🤖 24 AI
🟡 🛡️ Security Sunday, April 19, 2026 · 3 min read

SAGO: New Machine Unlearning Method Restores MMLU from 44.6% to 96% Without Sacrificing Forgetting, Accepted at ACL 2026

Editorial illustration: selective removal of memory fragments, protective layer around a neural network

Why it matters

SAGO is a gradient synthesis framework that reformulates machine unlearning as an asymmetric two-task problem — knowledge retention as the primary objective and forgetting as auxiliary. On the WMDP Bio benchmark it raises MMLU from a baseline of 44.6% past PCGrad's 94% to 96% with comparable forgetting scores, solving the main shortcoming of previous unlearning methods that excessively destroyed the model's useful knowledge.

What Does SAGO Actually Solve?

Machine unlearning is a technique for removing specific knowledge from an already trained language model — for example, dangerous biological procedures or personal data about an individual — without full retraining. The problem is that existing methods forget too broadly: by removing targeted knowledge, they simultaneously destroy the model’s general intelligence.

SAGO (Sign-constrained Asymmetric Gradient Optimization) is a new framework that reformulates the problem as an asymmetric two-task problem:

  • Primary task: Retain existing knowledge
  • Auxiliary task: Forget the targeted content

The difference is not cosmetic — SAGO uses gradient synthesis combining the PCGrad approach with sign-constrained logic that prioritizes retention. In practice, when the gradients of the two tasks conflict, SAGO leans toward retention — because the primary goal is not to forget, but to preserve the model’s general competence while removing specific knowledge.

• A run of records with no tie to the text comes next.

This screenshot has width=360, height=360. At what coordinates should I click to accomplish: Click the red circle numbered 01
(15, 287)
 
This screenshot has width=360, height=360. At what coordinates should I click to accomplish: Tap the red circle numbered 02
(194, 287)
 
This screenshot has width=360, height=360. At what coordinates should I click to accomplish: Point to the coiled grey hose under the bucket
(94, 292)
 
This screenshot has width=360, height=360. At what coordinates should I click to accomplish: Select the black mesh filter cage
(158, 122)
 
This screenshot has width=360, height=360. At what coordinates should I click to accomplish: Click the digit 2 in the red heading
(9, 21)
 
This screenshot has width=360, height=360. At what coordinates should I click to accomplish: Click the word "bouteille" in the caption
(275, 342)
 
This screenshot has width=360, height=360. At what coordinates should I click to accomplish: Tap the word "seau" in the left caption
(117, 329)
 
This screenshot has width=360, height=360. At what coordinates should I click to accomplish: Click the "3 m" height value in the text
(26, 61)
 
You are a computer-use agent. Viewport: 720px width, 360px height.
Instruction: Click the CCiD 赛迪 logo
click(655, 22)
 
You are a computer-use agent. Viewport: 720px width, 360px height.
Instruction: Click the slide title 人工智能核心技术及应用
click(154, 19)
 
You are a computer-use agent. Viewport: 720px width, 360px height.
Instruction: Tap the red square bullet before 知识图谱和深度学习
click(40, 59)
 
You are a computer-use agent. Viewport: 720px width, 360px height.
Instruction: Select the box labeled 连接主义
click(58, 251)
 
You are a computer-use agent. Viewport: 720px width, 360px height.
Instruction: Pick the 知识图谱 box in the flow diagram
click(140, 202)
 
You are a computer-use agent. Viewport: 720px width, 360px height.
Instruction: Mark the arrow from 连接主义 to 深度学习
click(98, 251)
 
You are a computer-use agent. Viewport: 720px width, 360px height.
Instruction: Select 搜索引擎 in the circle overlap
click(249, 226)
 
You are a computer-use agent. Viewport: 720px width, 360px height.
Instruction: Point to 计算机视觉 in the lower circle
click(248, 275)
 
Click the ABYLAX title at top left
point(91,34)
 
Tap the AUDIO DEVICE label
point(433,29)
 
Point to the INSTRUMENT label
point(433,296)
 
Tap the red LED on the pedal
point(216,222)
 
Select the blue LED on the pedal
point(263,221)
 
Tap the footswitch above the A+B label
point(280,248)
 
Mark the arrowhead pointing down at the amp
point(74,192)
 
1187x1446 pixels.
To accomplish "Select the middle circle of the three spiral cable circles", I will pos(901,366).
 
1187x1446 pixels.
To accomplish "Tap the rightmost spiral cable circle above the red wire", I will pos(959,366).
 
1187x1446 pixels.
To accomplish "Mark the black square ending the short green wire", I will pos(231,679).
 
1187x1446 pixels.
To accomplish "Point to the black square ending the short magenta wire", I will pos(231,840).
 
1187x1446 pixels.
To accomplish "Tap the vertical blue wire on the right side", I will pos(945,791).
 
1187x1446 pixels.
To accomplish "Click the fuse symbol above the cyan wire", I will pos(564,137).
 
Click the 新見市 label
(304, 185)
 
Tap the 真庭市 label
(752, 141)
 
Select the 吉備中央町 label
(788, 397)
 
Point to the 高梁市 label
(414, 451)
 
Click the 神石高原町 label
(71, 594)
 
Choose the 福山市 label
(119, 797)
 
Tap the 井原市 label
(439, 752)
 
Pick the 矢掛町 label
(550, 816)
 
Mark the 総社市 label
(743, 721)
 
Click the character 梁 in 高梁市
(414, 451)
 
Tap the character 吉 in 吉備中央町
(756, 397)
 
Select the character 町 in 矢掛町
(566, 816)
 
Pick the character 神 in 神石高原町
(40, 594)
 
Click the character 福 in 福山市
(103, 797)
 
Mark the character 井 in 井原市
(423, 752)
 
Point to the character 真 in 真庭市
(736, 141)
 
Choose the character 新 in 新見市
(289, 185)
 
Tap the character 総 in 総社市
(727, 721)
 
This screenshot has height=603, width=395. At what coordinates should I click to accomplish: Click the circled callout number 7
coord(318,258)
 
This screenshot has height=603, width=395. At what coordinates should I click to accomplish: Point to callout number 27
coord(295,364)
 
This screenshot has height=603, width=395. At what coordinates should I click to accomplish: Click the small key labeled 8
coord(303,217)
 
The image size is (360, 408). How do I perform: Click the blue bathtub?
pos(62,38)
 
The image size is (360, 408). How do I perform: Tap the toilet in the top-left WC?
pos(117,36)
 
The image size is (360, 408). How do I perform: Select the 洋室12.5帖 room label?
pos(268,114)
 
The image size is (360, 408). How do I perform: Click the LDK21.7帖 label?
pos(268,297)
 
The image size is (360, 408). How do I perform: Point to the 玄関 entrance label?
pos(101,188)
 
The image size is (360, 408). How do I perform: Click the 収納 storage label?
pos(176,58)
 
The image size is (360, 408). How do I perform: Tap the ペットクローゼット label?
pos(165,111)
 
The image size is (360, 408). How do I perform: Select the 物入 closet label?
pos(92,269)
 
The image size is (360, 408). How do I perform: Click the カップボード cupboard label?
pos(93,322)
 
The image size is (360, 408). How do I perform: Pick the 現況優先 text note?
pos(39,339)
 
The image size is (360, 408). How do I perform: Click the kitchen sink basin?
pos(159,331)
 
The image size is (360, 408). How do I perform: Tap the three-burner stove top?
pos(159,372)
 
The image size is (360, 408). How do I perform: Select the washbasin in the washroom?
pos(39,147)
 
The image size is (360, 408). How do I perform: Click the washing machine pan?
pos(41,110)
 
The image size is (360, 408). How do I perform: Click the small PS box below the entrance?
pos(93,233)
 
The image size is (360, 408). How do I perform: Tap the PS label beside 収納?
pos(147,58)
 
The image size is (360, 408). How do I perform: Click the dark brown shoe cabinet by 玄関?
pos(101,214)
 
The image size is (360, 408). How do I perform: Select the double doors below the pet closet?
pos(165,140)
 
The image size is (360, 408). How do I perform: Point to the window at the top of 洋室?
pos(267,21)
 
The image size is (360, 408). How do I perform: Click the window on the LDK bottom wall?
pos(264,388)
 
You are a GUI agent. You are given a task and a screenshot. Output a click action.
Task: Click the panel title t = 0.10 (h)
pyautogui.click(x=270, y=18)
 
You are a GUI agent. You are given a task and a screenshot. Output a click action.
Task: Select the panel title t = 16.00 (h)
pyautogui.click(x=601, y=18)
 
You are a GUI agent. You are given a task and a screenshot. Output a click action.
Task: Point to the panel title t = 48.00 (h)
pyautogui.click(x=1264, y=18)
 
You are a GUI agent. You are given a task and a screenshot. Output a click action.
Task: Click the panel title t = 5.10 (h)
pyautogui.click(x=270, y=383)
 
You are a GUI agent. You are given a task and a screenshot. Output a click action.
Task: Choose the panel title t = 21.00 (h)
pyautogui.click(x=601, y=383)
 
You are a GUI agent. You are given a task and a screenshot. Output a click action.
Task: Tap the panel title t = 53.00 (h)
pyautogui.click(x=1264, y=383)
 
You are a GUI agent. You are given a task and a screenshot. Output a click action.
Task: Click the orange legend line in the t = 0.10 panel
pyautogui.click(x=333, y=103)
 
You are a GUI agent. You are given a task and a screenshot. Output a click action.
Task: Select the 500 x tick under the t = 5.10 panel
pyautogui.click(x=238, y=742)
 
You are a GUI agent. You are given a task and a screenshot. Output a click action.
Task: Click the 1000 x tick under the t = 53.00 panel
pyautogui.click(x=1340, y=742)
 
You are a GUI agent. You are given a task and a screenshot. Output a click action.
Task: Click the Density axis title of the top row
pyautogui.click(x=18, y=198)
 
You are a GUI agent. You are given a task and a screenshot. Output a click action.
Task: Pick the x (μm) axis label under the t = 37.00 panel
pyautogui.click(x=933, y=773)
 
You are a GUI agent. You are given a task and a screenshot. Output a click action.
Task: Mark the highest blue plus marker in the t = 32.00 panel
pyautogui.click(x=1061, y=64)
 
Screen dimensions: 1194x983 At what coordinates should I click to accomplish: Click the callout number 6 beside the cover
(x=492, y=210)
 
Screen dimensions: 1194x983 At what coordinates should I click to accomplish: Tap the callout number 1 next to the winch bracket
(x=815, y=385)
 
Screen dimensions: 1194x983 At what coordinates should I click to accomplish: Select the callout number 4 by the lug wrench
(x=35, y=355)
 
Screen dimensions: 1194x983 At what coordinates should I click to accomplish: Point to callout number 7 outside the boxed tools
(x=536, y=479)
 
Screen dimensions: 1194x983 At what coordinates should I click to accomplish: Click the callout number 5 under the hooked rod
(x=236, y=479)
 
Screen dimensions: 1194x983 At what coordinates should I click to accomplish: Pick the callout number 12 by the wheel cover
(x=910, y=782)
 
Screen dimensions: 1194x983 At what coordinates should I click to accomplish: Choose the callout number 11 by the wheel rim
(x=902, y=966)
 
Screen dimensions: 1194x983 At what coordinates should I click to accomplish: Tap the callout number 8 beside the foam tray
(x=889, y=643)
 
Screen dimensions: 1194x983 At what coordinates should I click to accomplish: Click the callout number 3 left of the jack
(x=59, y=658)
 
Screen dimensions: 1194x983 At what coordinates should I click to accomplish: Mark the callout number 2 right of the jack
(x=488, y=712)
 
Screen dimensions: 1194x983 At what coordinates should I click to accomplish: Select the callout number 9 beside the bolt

How Big Is the Difference in Numbers?

On the WMDP (Weapons of Mass Destruction Proxy) Bio benchmark — the standard test measuring how much a model has “forgotten” dangerous biological knowledge — SAGO achieves the following:

MethodMMLU scoreForgetting
Baseline (after standard unlearning)44.6%
PCGrad (previous SOTA)94.0%comparable
SAGO (new result)96.0%comparable

MMLU (Massive Multitask Language Understanding) is the primary benchmark for general language intelligence. Dropping from ~75% pre-trained level to 44.6% after standard unlearning means the model lost a large portion of its useful knowledge. SAGO restores the score to 96%, practically without loss, while maintaining the forgetting of targeted WMDP Bio content.

Why Is This Significant for Model Safety?

Unlearning has become a key component of responsible AI deployment — regulators (EU AI Act, GDPR) and users ask model operators to be able to remove specific knowledge on demand. If the method destroys general competence, operators are left with only a binary choice: either keep the model as-is, or fully retrain it from scratch.

SAGO proves that it is possible to have both — precise forgetting and preserved knowledge — using existing methods available to anyone who already has access to a trained model.

Peer Review Status

The paper has been accepted at ACL 2026 (Annual Meeting of the Association for Computational Linguistics), one of the top NLP conferences. This means it has passed peer review — a significant signal of quality and reliability of results. The authors (a seven-member team, led by Xiao) have not released code with the preprint, but ACL traditionally requires a code release alongside publication.

🤖

This article was generated using artificial intelligence from primary sources.